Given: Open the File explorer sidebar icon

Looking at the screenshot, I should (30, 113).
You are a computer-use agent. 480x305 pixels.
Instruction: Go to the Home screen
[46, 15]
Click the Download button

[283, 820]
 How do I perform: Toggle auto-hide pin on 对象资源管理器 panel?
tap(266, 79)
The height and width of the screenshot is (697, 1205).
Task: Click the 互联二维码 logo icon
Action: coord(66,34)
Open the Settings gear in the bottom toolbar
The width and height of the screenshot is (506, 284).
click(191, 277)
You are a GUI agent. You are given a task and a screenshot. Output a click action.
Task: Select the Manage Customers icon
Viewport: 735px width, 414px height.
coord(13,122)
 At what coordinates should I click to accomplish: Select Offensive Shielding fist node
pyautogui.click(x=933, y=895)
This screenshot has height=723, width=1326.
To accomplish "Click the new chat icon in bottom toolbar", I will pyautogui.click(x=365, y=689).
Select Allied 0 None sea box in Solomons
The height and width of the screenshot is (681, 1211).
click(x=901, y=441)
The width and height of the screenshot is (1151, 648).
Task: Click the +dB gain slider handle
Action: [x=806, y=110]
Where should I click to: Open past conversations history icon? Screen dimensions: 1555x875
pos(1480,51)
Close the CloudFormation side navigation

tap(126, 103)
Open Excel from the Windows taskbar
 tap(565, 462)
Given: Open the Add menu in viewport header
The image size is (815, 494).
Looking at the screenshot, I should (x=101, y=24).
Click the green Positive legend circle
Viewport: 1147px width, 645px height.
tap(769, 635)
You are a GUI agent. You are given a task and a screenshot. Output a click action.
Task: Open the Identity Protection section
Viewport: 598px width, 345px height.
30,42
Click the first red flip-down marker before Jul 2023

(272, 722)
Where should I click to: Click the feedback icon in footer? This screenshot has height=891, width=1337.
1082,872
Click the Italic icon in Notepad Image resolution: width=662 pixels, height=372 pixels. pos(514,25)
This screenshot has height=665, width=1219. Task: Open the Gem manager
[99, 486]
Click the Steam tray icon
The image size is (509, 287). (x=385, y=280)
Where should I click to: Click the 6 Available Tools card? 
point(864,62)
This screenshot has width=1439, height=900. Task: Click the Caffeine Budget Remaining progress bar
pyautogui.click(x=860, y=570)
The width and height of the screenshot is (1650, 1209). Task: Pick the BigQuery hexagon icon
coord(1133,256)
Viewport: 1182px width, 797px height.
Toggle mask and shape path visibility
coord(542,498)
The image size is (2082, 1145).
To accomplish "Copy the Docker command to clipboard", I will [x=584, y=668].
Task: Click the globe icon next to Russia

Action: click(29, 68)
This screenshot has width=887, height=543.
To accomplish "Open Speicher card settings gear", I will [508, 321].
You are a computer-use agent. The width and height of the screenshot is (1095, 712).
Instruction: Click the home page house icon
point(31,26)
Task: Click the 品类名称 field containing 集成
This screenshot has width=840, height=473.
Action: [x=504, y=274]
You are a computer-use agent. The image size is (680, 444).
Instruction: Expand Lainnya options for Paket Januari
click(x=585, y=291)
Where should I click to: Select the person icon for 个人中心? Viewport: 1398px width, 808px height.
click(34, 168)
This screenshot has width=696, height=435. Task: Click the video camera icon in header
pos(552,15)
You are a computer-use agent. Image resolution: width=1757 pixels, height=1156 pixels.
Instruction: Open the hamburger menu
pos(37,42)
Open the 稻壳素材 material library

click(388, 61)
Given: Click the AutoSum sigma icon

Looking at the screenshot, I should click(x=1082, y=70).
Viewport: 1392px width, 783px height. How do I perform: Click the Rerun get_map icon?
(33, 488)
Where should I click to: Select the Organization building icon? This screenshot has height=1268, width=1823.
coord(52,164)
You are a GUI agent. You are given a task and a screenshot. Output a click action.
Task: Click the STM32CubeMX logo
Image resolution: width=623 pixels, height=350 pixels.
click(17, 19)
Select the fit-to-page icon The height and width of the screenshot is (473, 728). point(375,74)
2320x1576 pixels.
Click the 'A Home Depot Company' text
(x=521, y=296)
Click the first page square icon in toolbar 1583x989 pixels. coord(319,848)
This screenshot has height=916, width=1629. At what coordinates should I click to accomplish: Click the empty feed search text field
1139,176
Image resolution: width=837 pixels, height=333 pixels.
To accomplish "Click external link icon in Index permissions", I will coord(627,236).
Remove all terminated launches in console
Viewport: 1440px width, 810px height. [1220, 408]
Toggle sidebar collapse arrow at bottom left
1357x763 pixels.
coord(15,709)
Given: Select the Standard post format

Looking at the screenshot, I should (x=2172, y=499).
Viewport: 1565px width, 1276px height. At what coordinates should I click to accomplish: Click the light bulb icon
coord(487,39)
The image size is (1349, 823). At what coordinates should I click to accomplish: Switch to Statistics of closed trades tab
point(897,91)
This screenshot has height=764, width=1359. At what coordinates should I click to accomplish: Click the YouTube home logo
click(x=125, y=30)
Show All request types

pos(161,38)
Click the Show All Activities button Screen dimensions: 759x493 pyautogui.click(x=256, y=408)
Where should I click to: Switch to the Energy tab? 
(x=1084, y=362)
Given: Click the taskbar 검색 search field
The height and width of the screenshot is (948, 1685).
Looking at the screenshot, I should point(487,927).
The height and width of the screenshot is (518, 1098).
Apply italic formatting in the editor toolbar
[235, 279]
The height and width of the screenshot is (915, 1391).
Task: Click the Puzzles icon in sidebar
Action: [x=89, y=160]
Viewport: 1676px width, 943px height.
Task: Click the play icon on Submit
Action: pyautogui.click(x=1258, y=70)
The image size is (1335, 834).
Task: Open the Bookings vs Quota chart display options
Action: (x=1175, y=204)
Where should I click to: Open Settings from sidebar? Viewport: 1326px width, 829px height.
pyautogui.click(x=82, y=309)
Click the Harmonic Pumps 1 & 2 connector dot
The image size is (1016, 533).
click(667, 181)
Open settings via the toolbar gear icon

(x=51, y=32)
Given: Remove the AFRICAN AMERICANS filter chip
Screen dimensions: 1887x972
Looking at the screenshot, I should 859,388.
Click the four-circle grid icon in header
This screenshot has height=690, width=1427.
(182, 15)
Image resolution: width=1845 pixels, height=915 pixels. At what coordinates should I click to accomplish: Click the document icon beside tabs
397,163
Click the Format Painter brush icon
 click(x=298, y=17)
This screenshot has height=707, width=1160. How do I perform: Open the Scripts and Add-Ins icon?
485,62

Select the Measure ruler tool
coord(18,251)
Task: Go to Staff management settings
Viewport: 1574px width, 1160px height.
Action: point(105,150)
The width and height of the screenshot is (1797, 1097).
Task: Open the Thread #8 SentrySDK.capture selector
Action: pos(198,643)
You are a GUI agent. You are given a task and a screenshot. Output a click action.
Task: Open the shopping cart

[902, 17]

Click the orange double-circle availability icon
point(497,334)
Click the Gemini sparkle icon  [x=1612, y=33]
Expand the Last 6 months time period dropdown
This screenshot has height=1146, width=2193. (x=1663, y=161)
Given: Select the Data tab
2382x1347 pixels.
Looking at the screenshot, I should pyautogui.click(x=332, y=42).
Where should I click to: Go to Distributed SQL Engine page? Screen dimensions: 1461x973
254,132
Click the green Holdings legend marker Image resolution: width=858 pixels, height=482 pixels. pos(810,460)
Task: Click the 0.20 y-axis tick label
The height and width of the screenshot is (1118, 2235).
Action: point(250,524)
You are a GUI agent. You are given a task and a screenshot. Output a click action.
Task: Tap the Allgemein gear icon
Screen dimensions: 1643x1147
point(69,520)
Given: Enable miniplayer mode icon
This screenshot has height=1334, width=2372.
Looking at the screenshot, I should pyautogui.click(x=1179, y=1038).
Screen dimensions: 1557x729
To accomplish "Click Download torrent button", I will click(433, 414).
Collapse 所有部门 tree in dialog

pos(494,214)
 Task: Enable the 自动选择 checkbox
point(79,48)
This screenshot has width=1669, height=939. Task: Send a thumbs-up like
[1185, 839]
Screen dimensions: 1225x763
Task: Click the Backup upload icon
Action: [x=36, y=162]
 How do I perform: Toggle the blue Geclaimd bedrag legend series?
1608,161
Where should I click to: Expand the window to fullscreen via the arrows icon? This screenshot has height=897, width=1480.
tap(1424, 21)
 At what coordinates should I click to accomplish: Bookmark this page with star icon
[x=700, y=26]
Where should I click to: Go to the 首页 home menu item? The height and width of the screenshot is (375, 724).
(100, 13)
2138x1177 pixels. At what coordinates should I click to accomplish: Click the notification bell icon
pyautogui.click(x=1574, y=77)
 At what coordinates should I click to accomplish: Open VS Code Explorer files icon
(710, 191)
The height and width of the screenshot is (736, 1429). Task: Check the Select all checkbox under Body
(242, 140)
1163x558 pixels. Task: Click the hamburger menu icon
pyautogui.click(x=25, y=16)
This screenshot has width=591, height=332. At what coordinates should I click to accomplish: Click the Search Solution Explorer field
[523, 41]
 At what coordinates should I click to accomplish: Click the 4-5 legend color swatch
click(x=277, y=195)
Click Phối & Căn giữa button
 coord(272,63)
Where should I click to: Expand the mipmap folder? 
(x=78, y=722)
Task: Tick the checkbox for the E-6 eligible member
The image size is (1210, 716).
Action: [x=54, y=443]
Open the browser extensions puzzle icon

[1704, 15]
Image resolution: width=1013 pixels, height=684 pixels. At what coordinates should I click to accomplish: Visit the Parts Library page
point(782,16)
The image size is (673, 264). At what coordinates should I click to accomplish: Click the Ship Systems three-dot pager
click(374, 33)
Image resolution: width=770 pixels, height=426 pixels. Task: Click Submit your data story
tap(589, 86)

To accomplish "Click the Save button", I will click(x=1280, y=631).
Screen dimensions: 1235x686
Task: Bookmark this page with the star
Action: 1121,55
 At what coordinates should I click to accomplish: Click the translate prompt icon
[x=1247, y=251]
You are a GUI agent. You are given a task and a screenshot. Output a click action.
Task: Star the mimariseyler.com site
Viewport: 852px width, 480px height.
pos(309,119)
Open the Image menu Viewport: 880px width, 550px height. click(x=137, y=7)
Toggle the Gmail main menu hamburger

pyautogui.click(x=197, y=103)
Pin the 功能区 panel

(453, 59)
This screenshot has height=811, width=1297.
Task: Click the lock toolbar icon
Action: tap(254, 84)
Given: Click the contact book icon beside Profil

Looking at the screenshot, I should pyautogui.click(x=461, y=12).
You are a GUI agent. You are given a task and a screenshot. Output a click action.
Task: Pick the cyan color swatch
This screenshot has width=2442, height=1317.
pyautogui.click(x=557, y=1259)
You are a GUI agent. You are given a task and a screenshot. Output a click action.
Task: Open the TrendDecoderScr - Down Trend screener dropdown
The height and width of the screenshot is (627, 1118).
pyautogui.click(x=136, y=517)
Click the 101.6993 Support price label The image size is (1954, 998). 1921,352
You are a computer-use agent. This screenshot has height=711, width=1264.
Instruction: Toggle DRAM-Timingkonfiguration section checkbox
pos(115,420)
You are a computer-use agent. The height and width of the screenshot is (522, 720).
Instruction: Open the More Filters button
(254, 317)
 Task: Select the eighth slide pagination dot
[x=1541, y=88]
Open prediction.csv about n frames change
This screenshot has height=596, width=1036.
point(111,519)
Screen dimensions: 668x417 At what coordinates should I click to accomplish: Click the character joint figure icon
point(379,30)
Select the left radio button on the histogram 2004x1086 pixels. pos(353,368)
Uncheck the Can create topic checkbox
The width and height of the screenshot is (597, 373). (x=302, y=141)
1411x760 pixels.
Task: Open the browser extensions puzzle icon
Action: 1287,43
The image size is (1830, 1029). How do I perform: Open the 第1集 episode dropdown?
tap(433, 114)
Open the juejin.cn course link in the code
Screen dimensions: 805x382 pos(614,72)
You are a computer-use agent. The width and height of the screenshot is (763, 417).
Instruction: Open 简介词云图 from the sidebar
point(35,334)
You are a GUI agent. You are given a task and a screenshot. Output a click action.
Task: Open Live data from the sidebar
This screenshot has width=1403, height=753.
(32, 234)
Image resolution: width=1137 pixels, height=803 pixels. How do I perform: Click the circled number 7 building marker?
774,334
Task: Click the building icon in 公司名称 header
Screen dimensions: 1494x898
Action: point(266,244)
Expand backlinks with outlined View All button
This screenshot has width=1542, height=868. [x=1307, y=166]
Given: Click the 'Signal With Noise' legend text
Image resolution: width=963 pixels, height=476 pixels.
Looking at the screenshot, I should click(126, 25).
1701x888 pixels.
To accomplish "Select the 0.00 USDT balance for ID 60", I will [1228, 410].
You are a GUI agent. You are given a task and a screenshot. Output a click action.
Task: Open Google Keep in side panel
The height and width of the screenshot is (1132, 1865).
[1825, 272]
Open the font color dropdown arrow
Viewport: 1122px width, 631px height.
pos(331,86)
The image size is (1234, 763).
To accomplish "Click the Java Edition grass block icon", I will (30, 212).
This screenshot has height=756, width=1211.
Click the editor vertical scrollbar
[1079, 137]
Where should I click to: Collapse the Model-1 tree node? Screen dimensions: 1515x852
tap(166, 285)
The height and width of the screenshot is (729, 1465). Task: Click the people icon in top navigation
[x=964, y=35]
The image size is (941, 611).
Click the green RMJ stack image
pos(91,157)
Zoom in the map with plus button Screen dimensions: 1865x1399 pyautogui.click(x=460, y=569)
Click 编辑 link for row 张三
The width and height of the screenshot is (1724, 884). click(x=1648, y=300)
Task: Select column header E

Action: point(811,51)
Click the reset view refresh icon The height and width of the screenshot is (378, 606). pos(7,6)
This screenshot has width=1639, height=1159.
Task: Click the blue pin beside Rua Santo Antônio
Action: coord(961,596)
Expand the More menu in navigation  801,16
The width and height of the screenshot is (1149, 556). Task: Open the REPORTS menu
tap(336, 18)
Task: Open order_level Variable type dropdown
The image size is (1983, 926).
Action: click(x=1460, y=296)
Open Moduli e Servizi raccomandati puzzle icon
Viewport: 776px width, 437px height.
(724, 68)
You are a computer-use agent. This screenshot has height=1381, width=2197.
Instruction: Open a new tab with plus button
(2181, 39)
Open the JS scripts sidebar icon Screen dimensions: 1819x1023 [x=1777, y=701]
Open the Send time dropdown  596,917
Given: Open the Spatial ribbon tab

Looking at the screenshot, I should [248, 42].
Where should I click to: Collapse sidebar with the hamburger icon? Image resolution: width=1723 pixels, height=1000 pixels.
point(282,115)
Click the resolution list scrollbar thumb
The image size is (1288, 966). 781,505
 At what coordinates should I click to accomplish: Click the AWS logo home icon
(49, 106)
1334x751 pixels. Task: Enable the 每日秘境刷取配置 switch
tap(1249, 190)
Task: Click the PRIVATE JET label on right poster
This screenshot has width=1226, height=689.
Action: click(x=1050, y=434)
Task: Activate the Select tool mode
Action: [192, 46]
──────────
• [WHAT THE TASK ASKS] Make an exact copy of each line, beginning at the one containing "1334x751 pixels. Task: Enable" and ending with the last line of the data, and of no other line.

• [ANSWER FOR THIS EXERCISE]
1334x751 pixels. Task: Enable the 每日秘境刷取配置 switch
tap(1249, 190)
Task: Click the PRIVATE JET label on right poster
This screenshot has width=1226, height=689.
Action: click(x=1050, y=434)
Task: Activate the Select tool mode
Action: [192, 46]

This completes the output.